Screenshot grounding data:
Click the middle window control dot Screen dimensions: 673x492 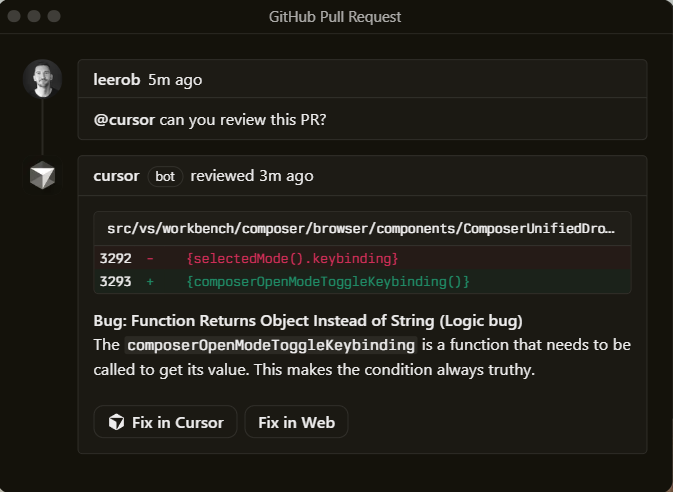35,16
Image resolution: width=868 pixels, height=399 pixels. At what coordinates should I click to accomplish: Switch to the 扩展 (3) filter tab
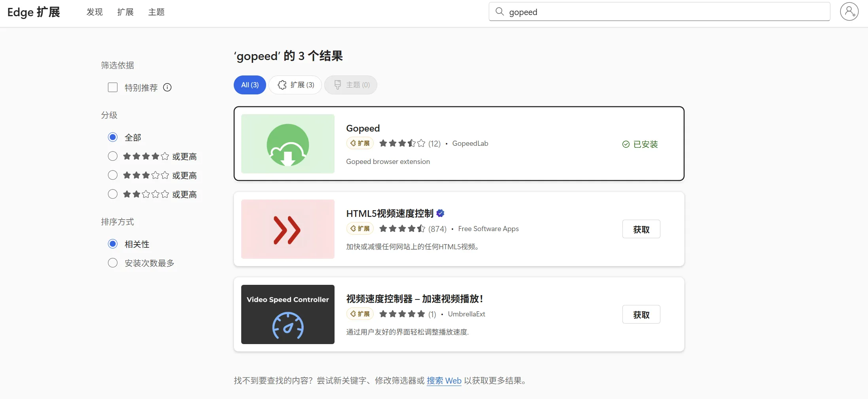295,85
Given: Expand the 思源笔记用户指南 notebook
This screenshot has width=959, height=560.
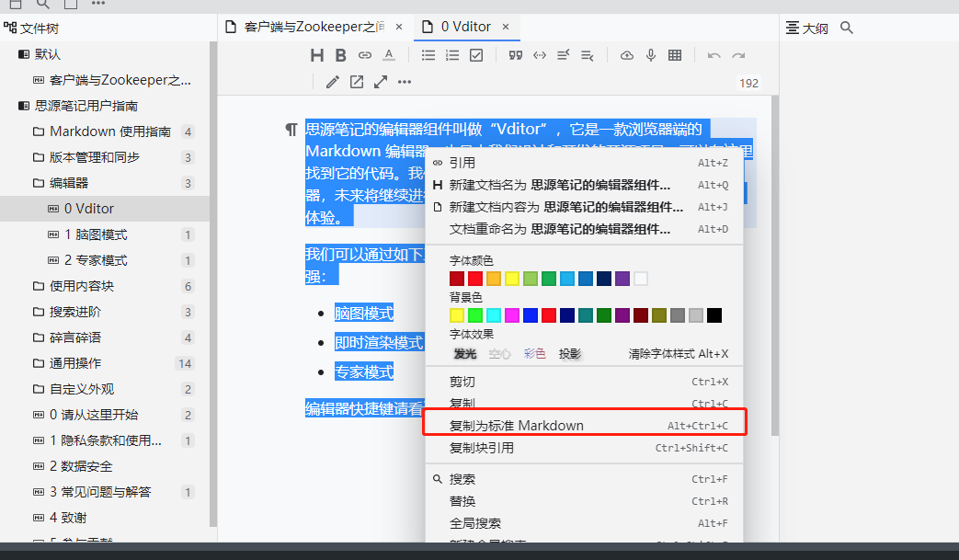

== Task ==
With the pictures left out, transcribe exactly the lines from the line holding "Image resolution: width=868" through the closing line of the entries.

== Response box ==
Image resolution: width=868 pixels, height=399 pixels. At what coordinates should I click to accomplish: Switch to the 扩展 (3) filter tab
295,85
Given: Expand the 思源笔记用户指南 notebook
This screenshot has width=959, height=560.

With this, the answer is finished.